Hayden Dingman | March 12, 2014
I could probably write my Titanfall review right now. I've played about fifteen hours of the game, all-told. I've finished most of one of the multiplayer "campaigns," though everyone left our server before we completed the whole run. I've ranked higher than the beta's Level 14 cap. I've killed some people. I've killed some robots. I've run on some walls.

Titanfall, unlike most modern shooters, moves. It's fast, and it rewards people who've kept their twitch-shooter acumen polished over the years — especially on the PC, where the mouse and keyboard elite reign over the leaderboards.

A beautiful emptiness
excels when it comes to maps. I'm not sure if the game only has the nine in the campaign or if there are others in the rotation. (Pre-release there were rumors of fifteen.) Regardless, the maps are spectacular in scope. One has an enormous spacecraft landed adjacent to a primitive fishing village, another centers around a towering railgun. This is science fiction at scale and utterly impressive.

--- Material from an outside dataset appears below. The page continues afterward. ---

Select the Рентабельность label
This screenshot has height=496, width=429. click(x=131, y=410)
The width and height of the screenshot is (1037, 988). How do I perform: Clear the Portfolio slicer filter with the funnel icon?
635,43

...All of which serves to make the limit of six players per team feel unnecessarily restrictiv and unfair. I can almost guarantee these limits are in place because of the console versions of Titanfall. Even at six-on-six, Xbox One reviews near unanimously remark on dips in framerate during chaotic sequences.

I experienced no such issues with the PC version, and as a result the maps feel...empty. The grunts aren't really a replacement for real players. In fact, let's tell it like it is: The fodder enemy AI is dumb. It will stare you in the face as you come round a corner, holding fire for an eternity before finally realizing "Hey, that's an enemy! We should shoot!" Then they pepper you with the equivalent of soggy spitballs until you stop laughing and mow them all down. I never hated the six-on-six feel, but there were far too many minutes spent traversing empty battlefields in search of a real foe.

There's also that damn smart pistol — a gun that locks on. While it's not a huge threat to pilots, it can really swing an Attrition match. Fodder enemies only take a second to lock on, and you can kill four or five in a few moments. Do that a few times and you're racking up tons of points for your team without ever threatening a human player. I don't think it's game-breaking, but it's certainly odd.

A campaign of audio clues
Then there's the campaign, which prior to launch I was really looking forward to. Respawn said they wouldn't create a full singleplayer campaign for Titanfall, preferring to focus on multiplayer. They did, however, create a "campaign" out of the multiplayer. When you enter campaign mode you're locked to either of the game's two factions, the IMC or Militia. From there you'll play through nine of the game's maps. Most of the maps I played were standard Attrition (think Team Deathmatch) mode.

The intro movie is gorgeous, which gave me high hopes. The rest...

While sitting in the lobby for each map you'll hear characters talking about objectives and enemies and this and that — listen closely, because that is the campaign. Audio cutscenes. Something like, "Hey, I'm Admiral Grapes and we have to hit this planet because reasons, et cetera, et cetera. Stay frosty, bros," says the disembodied voice of a guy who sounds like a soldier-type.